Come on my man, 9 is clearly the best!
BabyfartsMcgeezaks said:
Metal Gear Solid V is the second best game in the series after MGS3
I don't think anything has ever disappointed me so much in my life as MGSV did. It still hurts to watch the trailers.

Anyway, here's mine:

-Dark Souls needs a pause button, but only for offline mode. I don't care if the hardcore nerds would complain because of 'MUH DIFFICULTY', a button to pause the action would alleviate so much stress and trim down so many deaths. No pausing for inventory though, just a total game pause.

-MGS4 is dumb, gloriously dumb. It's fanservice to the max. Metal Gear games are at their best when mixing seriousness with complete absurdity.

-Metal Gear Rising is the most FUN game in the series and has the BEST final boss. Seriously, everything about the Armstrong fight is just perfect from an action game standpoint.
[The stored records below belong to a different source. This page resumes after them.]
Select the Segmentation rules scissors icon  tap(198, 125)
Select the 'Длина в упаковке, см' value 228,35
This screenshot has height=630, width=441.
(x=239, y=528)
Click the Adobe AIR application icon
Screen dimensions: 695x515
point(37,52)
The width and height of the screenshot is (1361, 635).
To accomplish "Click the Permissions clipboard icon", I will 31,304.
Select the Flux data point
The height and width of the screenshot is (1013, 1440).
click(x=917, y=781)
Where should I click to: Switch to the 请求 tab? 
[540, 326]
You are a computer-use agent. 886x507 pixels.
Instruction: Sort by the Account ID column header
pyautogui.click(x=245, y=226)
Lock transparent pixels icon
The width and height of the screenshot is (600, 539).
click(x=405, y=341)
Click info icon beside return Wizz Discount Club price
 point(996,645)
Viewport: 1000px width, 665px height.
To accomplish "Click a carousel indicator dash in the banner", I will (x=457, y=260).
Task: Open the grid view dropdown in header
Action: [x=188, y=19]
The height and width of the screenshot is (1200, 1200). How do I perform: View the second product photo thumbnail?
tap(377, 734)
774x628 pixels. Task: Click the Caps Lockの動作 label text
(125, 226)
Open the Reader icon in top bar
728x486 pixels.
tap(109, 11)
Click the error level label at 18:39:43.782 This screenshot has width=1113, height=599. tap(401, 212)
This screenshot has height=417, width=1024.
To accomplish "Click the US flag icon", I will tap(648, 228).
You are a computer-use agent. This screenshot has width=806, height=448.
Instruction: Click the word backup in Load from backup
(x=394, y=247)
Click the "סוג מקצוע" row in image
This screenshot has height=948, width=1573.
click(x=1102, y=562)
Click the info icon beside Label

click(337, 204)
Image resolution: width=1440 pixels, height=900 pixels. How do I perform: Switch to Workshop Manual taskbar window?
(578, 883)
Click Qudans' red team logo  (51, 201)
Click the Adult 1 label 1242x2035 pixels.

-The original Pokemon games aren't the best. Sorry, genwunners!

-Star Wars Battlefront 1 was better than Battlefront 2. More squad commands, ability to go prone, and ground-to-air combat was a blast. I'm not sure why they got rid of them for the second one.

-I find KOTOR clunky and boring.

-Metal Gear Solid V is non-canon garbage full of boring flat characters and tedious missions.

-The Mako in Mass Effect 1 is fun as hell to drive.